(Dataset entries)

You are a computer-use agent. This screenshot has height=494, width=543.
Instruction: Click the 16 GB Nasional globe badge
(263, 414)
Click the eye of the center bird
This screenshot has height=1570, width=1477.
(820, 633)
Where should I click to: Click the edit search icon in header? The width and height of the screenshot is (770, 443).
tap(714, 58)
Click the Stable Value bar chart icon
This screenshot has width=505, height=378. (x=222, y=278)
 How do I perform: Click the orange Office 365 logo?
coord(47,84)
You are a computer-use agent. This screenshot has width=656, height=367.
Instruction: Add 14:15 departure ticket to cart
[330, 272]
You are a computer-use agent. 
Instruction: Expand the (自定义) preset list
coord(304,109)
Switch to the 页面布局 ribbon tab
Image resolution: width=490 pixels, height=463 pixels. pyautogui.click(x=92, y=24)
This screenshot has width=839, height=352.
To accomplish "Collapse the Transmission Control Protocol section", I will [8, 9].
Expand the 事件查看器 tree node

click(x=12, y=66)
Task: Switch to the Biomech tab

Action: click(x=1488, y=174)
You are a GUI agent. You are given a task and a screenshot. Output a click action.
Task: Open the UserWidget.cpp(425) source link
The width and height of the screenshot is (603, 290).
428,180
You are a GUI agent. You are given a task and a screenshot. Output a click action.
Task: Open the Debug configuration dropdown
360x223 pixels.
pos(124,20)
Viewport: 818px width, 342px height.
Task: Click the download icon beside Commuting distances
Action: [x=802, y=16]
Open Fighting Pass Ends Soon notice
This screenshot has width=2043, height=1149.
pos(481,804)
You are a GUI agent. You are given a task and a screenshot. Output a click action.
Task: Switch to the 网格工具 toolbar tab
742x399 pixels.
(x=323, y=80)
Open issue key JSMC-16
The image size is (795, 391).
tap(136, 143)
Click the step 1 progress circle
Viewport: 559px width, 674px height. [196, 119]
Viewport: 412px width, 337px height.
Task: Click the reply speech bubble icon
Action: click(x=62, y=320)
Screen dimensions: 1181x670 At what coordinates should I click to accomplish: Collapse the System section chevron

_Exercise aim_
Considering only the records above, state the number of lines that include the word "computer", with nothing added.

_Solution below_
3